"It's baseball -- it's up and down," said second baseman Marlon Anderson. "You're never as bad as your good days, and never as good as our best days. Right now, we're just in a funk."
Anderson had one of his best days as a Major Leaguer after going 3-for-3 with a walk against Toronto ace Roy Halladay (10-2). Anderson had his third career multi-homer game with two solo shots of over 400 feet each.
"I definitely wasn't looking to hit home runs off this guy," Anderson said. "He's been tough his whole career, and I actually haven't had that much success off him [1-for-8 entering Thursday]."
Anderson added an RBI double in the seventh, which came on the heels of a pair of two-baggers from right fielder Daryle Ward and third baseman Ryan Zimmerman. It was an offensive rally that has been rare of late for Washington (33-47). The team has scored only 29 runs in its last nine games.
The pitching has not been much better -- a 5.62 ERA over the nine-game stretch -- and further problems may lie ahead if Patterson (1-2) is once again injured. The right-hander left the game with arm fatigue after throwing two pitches in the fourth inning.
"I felt it a bit during warmup, and as the game went along, it got worse and worse," Patterson said. "I started losing my release points, and my arm just felt dead."
It was clear that Patterson's performance was affected by his health problems. He allowed five runs on six hits in his three-plus innings against the Blue Jays (44-34), with the big hit being a two-run triple from Toronto designated hitter Eric Hinske in the third.
The start was Patterson's second since a 57-day stint on the disabled list with a strained right forearm, but the right-hander said his problem had no relation to his earlier injury.
"It just feels like Spring Training dead arm," he said. "You can't really figure out when it's going to show up, but it usually comes and goes pretty fast. We'll see how I feel tomorrow, but I plan on making my next start."
The intent behind Patterson's extended stay on the DL was so that when the pitcher returned to action, he would be in midseason form, and wouldn't have to ease himself back into the habit of amassing long outings. The fact that he is still not 100 percent after nearly two months on the disabled list has Washington manager Frank Robinson worried.

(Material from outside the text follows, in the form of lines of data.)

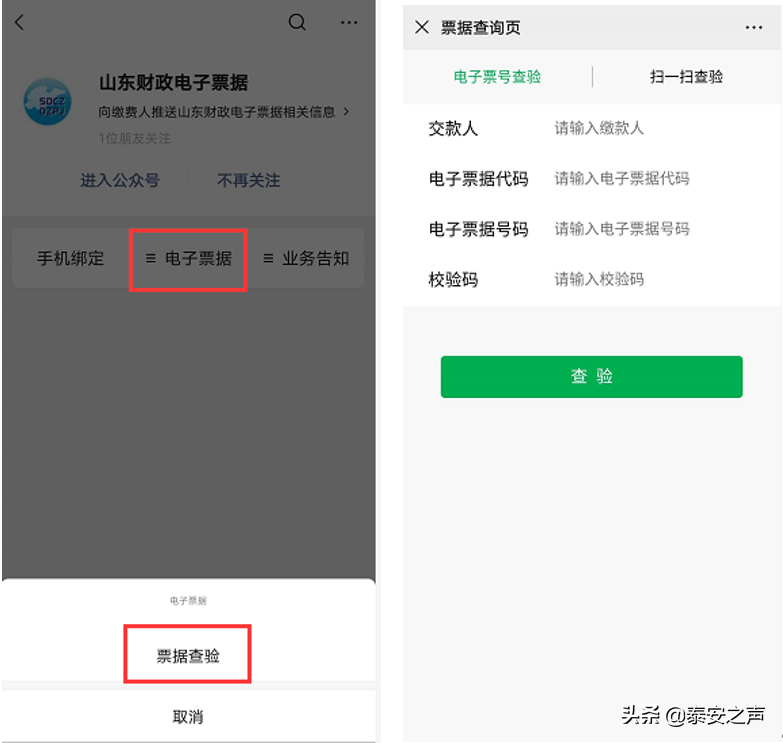
Task: Expand the 电子票据 menu
Action: 188,259
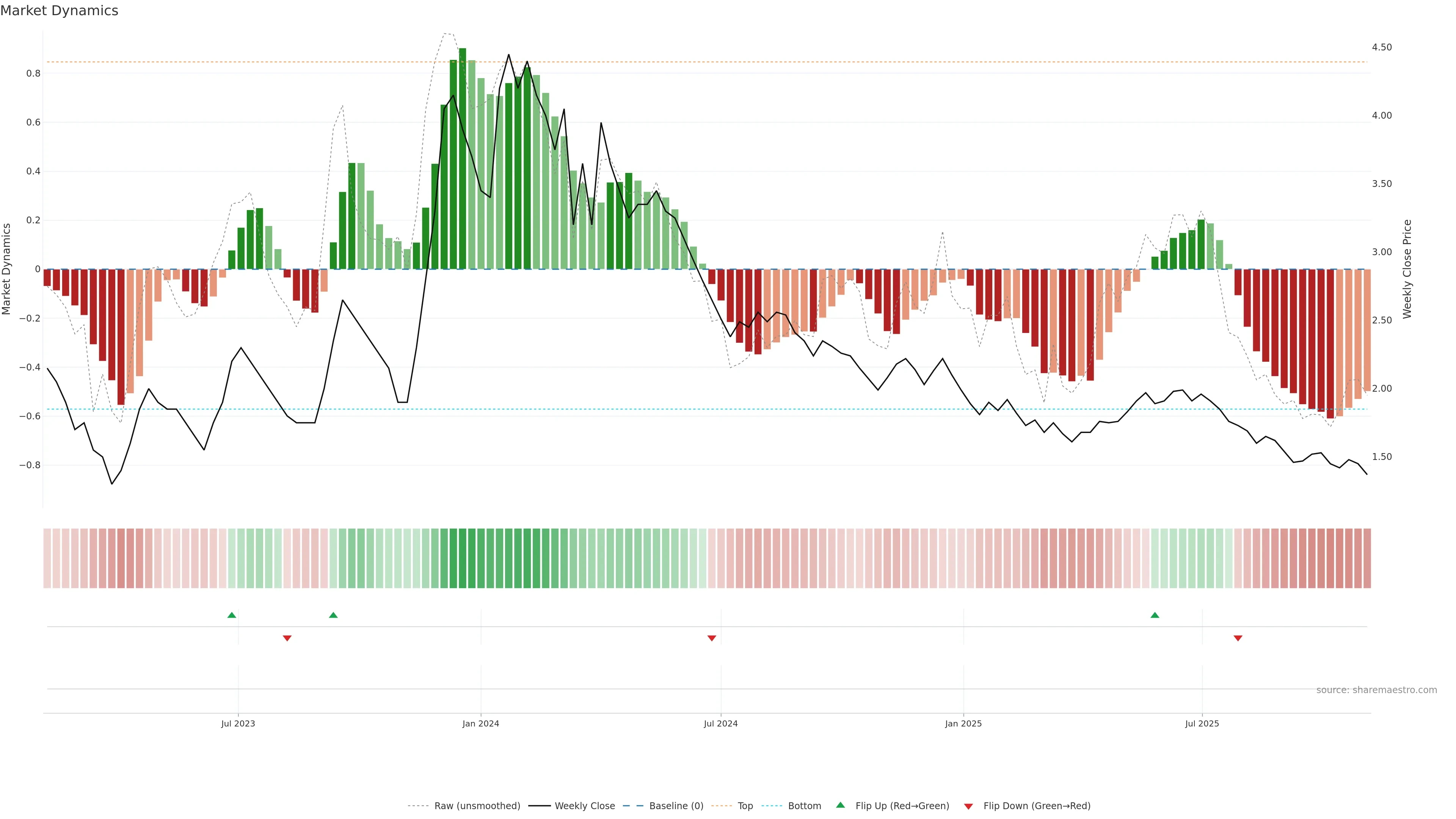This screenshot has width=1456, height=819.
Task: Click the Weekly Close Price axis title
Action: tap(1407, 269)
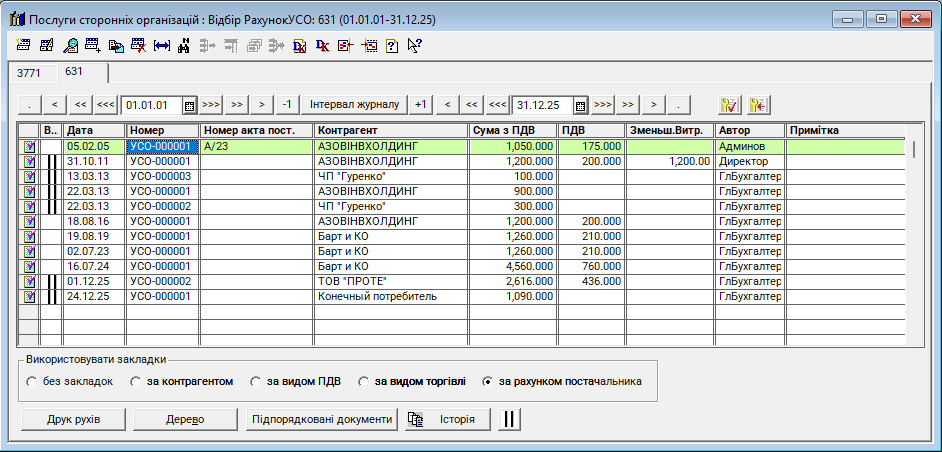Click the column width double-arrow toolbar icon
942x452 pixels.
click(161, 45)
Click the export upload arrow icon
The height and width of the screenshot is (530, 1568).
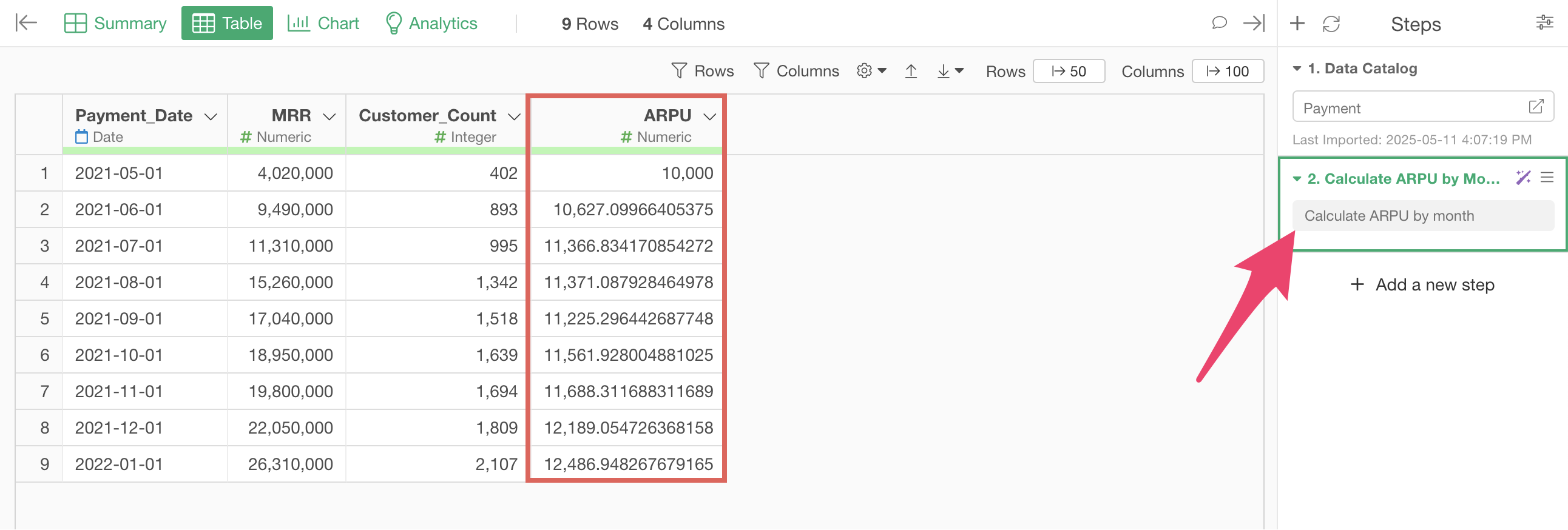[911, 71]
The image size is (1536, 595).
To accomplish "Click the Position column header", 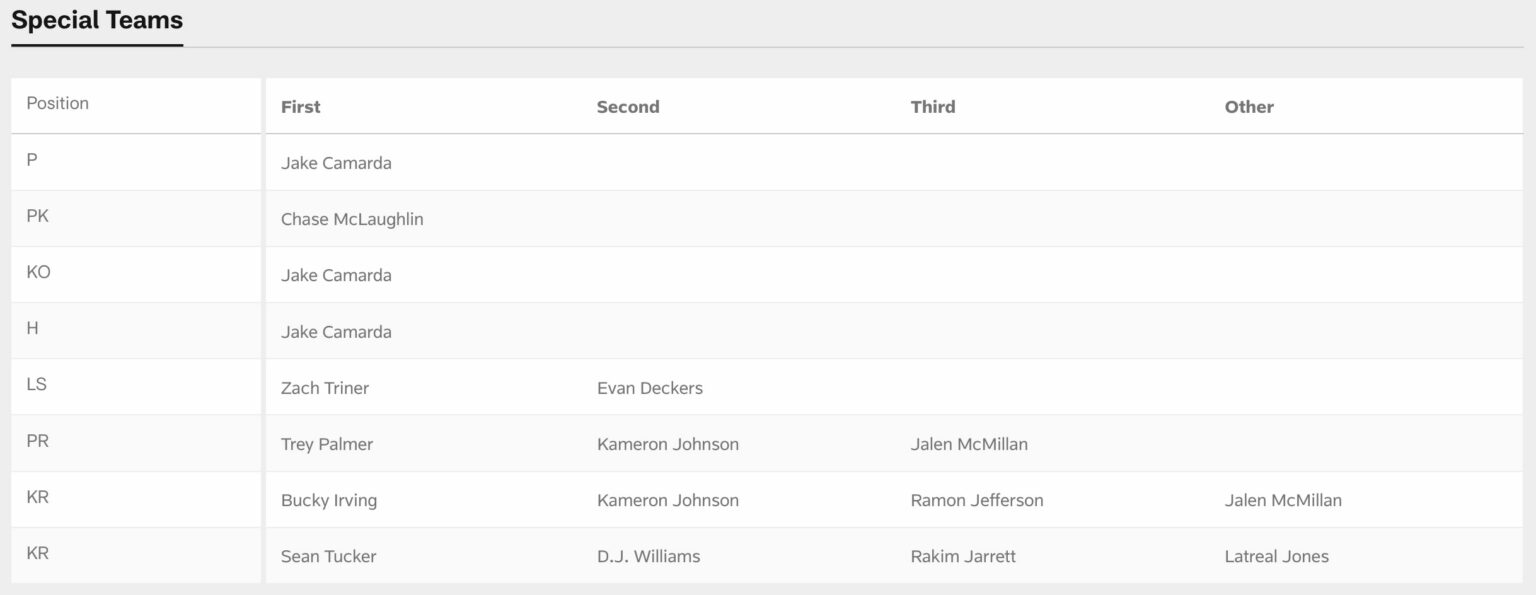I will tap(58, 103).

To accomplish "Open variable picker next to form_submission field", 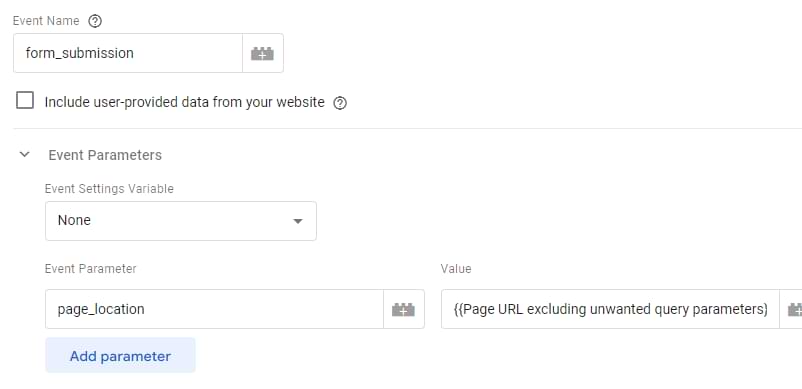I will (262, 53).
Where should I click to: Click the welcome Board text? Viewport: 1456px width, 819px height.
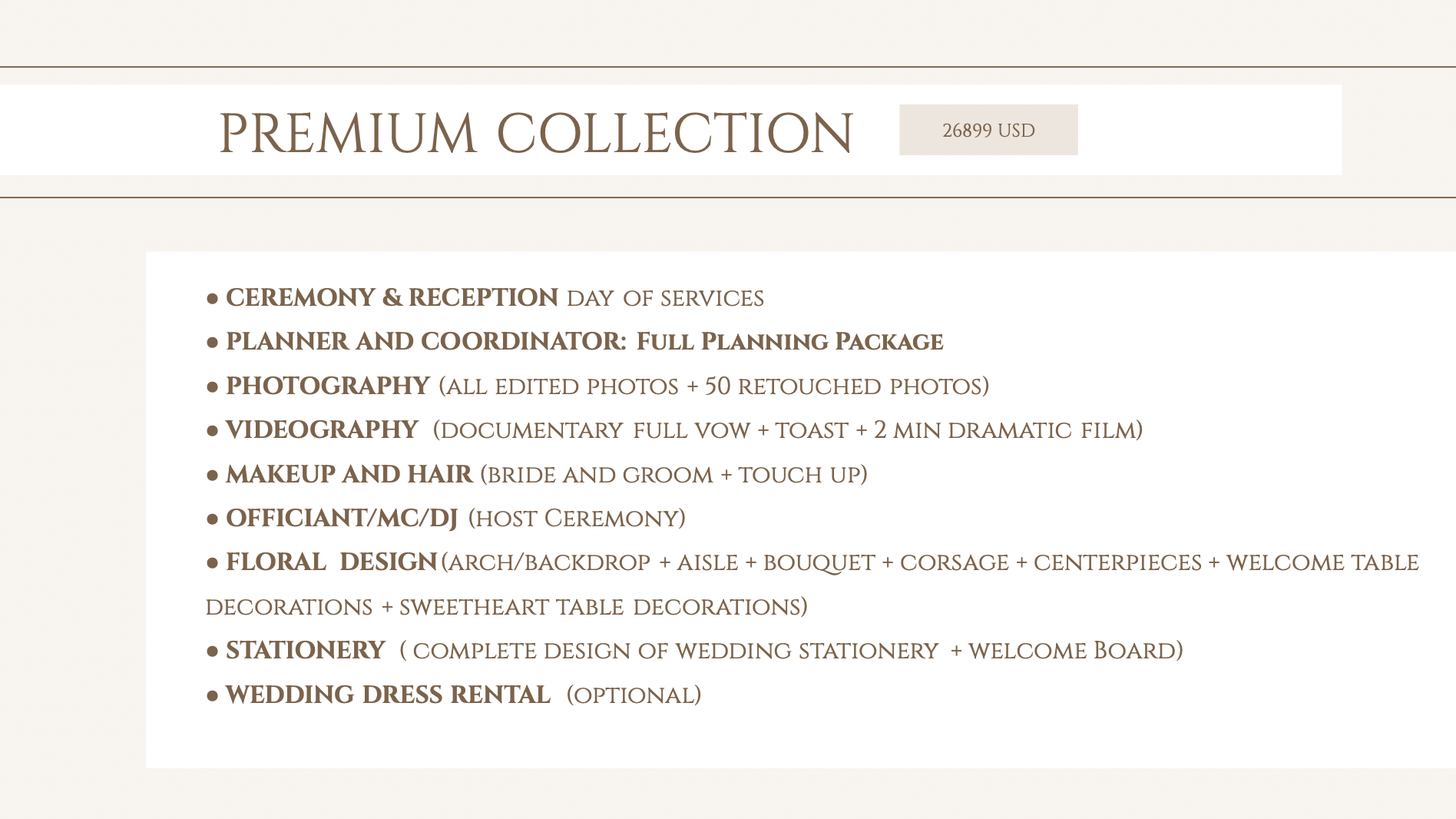(x=1072, y=651)
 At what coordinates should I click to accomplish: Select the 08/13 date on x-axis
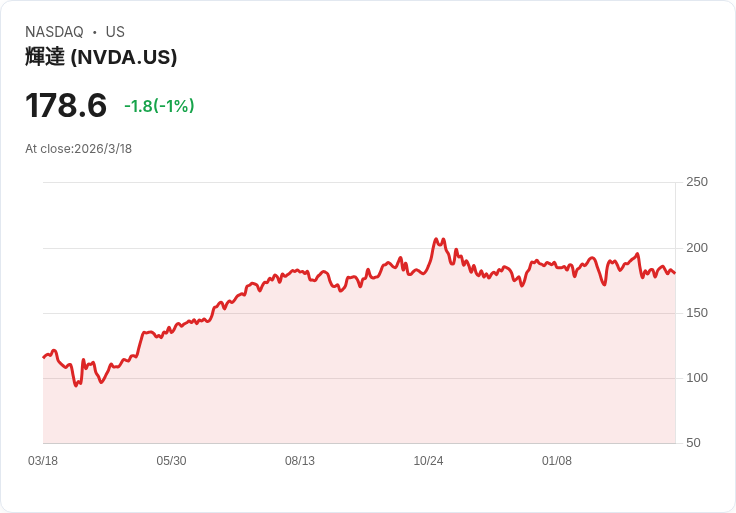click(x=300, y=461)
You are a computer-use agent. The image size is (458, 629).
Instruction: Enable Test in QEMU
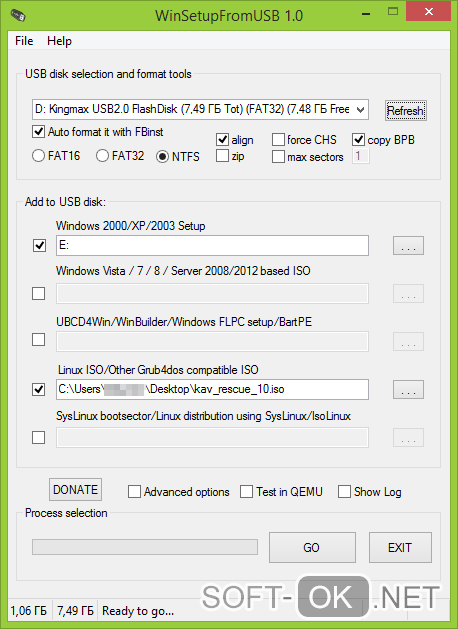click(x=246, y=492)
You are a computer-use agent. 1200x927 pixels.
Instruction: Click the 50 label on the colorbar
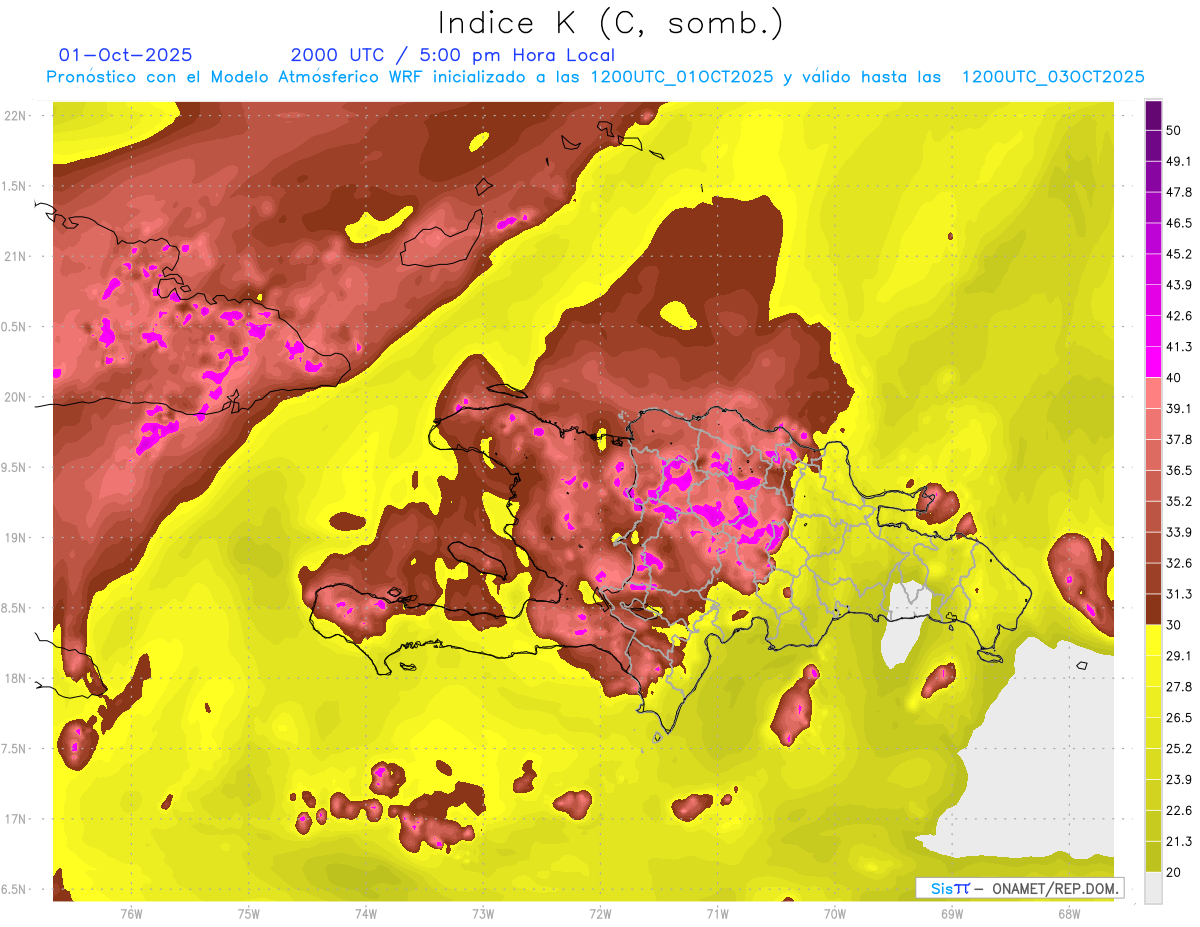coord(1174,131)
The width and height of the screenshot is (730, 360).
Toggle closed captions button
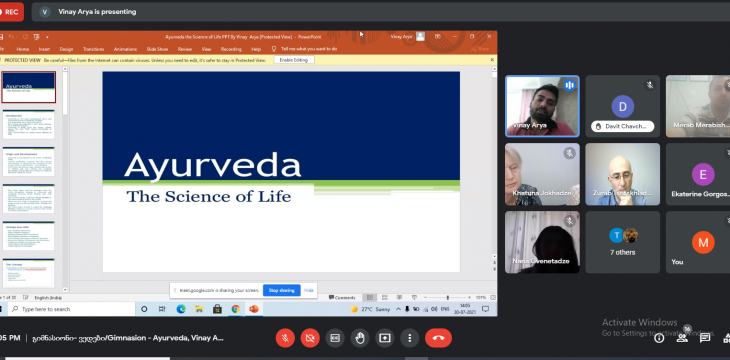tap(335, 338)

"It's frustrating and disappointing that he's not healthy," Robinson said. "The concern for me right now is the possibility of losing him again, and maybe for a long period of time.
"I know if John could go out there, he would be out there," he added. "The ones that have been around John know when he is healthy, he is one of the better pitchers in baseball."
The Nationals head back to RFK Stadium for a 10-game homestand against the Devil Rays, Marlins and Padres before the All-Star break. The prevailing attitude among the players is that they want to put the road trip behind them and concentrate on getting some momentum for the second half of the season.
"No sense in dwelling on the negative," Robinson said. "Tomorrow you show up and hope you can get on a streak yourself. If you think about this stuff, that'll make it tough trying to get yourself going."